======== Text under study ========

Dec 17, 2023; Cleveland, Ohio, USA; Cleveland Browns fans wear Christmas costumes before the game against the Chicago Bears at Cleveland Browns Stadium. Mandatory Credit: Scott Galvin-USA TODAY Sports

Christmas Day used to belong to the NBA. At least that’s what we’ve been led to believe for multiple generations. The NBA lifts up Christmas Day as its marquee showcase for the entire regular season as it features an entire day of nationally televised games with the biggest stars and most appealing matchups. Many fans consider it the unofficial start of the NBA season and the time when we’re supposed to really start paying attention to the league…. which may be part of the reason why the In-Season Tournament now exists.

While the NBA has been most associated with the Christmas Day holiday, in most years the day is now dominated by the NFL. Like the big box store making the local mom and pop store obsolete, the NFL has claimed every effective piece of real estate on the television schedule, no matter what historical traditions may have been in place.

This past week demonstrated that new truth better than ever. Even with Christmas Day being played on a Monday, the NFL offered up a tripleheader that went head-to-head with the NBA with three matchups on national television. Chiefs-Raiders kicked it off on CBS, then Giants-Eagles on Fox, and finally the huge Ravens-49ers game on ABC – an incredibly rare sight in modern times that ABC aired a standalone NFL game like the old days of Monday Night Football. Why? Because ESPN was committed to its all-day NBA coverage.

It’s easy to see why the NFL and networks would be totally fine with the gridiron takeover. The NFL crushes the NBA and anything else in its path in the ratings. The last three years the NFL average has beat the NBA average by a roughly 5-1 margin. That will probably be a very similar story once again this year.

========

**What you need to do**
A) List every NFL matchup that the article on Christmas Day sports says aired on Christmas Day, with the network that carried each one.
B) Carry the article on Christmas Day sports forward from its last sentence.

======== Supplied data ========

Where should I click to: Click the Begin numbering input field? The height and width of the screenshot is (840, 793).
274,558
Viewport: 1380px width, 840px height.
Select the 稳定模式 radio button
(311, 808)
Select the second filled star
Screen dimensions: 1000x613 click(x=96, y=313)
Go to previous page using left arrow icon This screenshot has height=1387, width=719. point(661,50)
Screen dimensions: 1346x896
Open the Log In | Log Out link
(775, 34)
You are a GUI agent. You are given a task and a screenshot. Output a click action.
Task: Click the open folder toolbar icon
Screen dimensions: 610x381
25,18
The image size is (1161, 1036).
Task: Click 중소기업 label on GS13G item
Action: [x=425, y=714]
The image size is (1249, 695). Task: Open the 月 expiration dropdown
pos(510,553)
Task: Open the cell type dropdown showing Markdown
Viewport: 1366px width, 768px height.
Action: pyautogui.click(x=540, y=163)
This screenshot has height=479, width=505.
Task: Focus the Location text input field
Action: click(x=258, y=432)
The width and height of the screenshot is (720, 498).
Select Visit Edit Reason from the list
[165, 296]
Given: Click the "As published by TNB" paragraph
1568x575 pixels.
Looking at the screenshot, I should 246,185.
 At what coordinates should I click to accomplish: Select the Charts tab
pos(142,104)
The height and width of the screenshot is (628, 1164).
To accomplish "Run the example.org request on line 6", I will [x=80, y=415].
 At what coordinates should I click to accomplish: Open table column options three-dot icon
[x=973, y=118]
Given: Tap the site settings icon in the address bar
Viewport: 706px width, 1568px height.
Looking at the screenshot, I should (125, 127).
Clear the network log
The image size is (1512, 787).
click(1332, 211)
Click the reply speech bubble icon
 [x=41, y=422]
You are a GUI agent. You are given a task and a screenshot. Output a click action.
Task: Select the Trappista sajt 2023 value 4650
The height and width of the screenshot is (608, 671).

========

**Per-task answers**
A)
- Chiefs-Raiders on CBS
- Giants-Eagles on Fox
- Ravens-49ers on ABC

B)
But the NFL’s insistence on elbowing their way into taking the Christmas Day territory away from the NBA is a relatively new phenomenon. In fact, the NFL has played almost as many Christmas Day regular season games (13) since 2016, as they did in all the years previously (15). The first NFL Christmas Day regular season game wasn’t played until 1989. Games then happened sporadically all the way up until 2016, when the league made it an emphasis. Each of the last three years have now featured multiple Christmas Day games. On the other hand, the NBA has played on Christmas annually since 1947, a year after the league was born.

In truth, the NFL can probably schedule multiple Christmas Day games when Christmas falls on five out of seven days of the week from Thursday-Monday. The NFL scheduling regular season games on Tuesday or Wednesday would be new territory, at least outside of another global pandemic. But if the NFL wants to do it, they surely can, and nobody would dream of saying no.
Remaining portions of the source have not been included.